Instructions to follow: For each line in the data below that holds "bubble", return a copy.

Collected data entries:
▬▬▬▬▬▬
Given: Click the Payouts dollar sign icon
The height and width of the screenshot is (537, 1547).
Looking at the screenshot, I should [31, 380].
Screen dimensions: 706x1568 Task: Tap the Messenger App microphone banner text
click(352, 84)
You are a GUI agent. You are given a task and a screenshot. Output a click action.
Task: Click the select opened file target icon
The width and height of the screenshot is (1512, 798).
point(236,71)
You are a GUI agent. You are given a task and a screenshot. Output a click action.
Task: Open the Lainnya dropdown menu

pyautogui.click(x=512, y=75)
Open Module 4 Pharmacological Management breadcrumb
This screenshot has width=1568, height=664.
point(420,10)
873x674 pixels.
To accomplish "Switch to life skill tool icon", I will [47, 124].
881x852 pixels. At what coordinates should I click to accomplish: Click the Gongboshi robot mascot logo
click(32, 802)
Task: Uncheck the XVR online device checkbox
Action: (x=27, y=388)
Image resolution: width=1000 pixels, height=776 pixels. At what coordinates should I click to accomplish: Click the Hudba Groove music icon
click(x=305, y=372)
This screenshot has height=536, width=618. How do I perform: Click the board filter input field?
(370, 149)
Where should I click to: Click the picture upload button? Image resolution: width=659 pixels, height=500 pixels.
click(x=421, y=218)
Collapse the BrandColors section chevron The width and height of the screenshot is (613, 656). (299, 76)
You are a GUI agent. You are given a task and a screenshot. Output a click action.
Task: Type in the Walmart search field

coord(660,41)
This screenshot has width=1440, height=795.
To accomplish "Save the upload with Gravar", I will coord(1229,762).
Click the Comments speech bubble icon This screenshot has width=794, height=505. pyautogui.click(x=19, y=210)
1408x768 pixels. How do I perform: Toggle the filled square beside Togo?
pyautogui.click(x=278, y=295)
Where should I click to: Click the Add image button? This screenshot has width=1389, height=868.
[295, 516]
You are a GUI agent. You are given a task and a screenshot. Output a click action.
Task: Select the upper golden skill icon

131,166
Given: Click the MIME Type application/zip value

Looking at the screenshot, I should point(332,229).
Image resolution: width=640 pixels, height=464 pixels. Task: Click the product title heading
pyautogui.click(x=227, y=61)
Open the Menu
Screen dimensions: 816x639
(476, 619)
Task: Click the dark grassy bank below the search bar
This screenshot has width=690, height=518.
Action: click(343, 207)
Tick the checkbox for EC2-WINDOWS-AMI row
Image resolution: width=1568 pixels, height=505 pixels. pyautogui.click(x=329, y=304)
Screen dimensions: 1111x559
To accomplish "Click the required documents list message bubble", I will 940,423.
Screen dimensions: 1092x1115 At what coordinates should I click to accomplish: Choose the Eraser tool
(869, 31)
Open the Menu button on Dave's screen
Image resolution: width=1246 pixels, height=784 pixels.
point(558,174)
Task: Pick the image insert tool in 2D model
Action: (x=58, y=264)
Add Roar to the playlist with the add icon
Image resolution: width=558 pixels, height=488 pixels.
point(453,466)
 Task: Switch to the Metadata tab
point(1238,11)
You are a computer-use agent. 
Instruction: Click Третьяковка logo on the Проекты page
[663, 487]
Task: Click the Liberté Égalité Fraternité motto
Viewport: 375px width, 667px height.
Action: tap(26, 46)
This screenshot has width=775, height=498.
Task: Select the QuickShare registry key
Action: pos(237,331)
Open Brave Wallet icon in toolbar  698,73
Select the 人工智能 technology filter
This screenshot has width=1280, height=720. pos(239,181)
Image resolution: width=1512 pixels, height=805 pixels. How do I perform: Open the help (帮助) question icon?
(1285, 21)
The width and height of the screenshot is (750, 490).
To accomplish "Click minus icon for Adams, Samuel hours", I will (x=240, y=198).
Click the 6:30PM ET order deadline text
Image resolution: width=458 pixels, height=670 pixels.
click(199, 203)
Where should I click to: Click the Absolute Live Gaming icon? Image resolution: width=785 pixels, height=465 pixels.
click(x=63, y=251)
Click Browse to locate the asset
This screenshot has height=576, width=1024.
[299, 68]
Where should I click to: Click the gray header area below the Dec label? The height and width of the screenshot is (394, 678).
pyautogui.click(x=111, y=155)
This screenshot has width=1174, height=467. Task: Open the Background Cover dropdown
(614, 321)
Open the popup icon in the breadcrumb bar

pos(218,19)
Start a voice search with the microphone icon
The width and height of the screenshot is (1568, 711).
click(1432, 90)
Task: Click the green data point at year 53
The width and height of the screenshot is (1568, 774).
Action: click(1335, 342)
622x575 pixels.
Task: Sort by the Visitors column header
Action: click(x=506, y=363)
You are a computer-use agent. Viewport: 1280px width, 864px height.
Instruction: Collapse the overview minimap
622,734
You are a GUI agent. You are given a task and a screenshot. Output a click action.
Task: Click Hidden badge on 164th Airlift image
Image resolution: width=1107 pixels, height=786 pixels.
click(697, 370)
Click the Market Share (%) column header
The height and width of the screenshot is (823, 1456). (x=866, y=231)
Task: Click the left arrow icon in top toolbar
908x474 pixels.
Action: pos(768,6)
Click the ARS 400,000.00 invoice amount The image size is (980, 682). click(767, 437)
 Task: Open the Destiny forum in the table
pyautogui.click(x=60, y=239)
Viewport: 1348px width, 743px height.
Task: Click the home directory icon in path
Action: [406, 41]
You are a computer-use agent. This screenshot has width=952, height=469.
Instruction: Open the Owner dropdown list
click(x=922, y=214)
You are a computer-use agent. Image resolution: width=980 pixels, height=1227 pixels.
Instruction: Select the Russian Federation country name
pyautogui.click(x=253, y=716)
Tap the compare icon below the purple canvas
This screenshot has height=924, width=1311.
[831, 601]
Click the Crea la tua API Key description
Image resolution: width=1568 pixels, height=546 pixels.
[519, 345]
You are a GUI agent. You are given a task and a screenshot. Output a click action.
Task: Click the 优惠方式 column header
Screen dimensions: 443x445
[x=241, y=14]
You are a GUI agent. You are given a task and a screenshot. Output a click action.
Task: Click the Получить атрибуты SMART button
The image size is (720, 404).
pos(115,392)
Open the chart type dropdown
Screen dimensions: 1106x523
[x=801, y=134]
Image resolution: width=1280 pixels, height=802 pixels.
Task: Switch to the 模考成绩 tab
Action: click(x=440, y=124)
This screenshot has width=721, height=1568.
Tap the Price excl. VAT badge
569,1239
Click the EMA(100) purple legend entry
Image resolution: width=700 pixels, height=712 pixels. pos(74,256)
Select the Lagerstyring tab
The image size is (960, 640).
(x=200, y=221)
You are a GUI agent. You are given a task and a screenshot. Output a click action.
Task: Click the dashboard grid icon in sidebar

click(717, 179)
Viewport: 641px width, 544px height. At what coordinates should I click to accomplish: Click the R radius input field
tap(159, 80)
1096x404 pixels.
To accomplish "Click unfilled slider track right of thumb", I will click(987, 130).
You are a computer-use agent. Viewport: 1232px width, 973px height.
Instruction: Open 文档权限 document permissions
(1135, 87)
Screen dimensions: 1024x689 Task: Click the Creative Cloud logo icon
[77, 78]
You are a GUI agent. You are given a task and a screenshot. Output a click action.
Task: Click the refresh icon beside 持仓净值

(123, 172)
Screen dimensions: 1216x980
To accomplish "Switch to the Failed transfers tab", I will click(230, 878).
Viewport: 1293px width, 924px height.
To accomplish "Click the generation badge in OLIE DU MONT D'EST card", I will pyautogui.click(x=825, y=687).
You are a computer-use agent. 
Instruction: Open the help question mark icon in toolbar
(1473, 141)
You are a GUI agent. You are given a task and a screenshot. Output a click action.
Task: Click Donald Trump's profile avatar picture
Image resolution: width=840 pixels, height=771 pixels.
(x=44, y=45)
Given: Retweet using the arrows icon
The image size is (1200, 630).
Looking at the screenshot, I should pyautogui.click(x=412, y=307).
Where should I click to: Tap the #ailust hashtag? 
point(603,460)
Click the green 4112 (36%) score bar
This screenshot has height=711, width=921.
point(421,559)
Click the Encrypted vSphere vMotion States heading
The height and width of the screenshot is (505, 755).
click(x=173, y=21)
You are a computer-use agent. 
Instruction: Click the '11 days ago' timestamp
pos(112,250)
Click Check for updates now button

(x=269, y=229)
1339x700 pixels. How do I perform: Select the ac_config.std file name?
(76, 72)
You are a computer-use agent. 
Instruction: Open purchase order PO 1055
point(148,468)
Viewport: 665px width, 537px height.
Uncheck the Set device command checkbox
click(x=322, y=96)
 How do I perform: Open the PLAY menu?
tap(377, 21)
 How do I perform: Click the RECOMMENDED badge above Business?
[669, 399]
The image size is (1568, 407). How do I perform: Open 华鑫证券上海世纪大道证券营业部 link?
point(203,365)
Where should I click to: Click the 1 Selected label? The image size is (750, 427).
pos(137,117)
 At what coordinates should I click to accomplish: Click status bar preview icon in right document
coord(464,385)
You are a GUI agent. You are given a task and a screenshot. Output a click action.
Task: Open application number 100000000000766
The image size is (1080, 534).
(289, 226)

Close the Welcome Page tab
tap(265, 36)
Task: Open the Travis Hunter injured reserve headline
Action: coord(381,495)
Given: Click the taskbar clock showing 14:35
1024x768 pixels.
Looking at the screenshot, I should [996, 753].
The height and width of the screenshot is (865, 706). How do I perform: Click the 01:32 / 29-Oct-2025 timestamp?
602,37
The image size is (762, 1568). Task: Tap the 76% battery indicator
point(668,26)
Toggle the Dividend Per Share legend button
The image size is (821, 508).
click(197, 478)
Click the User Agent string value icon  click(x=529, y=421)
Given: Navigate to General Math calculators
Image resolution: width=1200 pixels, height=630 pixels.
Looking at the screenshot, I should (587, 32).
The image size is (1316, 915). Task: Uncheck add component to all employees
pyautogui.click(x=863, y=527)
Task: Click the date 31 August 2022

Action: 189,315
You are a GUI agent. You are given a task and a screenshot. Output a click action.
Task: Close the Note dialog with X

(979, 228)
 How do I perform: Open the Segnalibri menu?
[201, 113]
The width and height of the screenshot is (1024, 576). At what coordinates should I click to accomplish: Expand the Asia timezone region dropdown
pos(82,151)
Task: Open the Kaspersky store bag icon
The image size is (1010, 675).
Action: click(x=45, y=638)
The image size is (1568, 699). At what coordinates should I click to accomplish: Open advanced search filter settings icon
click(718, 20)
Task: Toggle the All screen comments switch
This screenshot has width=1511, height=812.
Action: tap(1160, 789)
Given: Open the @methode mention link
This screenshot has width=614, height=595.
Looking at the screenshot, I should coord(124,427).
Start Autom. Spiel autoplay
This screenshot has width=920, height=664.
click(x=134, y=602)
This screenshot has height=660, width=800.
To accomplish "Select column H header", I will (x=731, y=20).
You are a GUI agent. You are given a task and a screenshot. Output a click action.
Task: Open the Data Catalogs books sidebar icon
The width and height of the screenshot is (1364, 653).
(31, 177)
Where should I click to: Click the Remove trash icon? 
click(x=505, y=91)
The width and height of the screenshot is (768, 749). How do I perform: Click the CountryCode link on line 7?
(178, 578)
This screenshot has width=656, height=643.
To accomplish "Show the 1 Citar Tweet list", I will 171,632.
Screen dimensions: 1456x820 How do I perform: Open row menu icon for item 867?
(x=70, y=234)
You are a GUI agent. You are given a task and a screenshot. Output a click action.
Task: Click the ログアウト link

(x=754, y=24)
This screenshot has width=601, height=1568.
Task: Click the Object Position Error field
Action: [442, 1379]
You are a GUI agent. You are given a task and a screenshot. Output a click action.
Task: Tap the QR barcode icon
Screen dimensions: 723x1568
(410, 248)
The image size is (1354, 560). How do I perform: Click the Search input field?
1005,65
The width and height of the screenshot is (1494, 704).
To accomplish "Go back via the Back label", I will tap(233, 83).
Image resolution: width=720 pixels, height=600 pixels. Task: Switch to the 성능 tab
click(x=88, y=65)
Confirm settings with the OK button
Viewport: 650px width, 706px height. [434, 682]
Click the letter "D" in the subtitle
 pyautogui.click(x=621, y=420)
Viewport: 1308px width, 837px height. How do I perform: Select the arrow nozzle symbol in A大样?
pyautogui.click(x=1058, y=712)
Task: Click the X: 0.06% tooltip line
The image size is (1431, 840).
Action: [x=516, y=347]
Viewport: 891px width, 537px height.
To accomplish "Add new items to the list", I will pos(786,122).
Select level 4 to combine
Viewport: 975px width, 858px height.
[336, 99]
▬▬▬▬▬▬
Solution to this task:
Click the Comments speech bubble icon This screenshot has width=794, height=505. pyautogui.click(x=19, y=210)
To accomplish "Click the required documents list message bubble", I will 940,423.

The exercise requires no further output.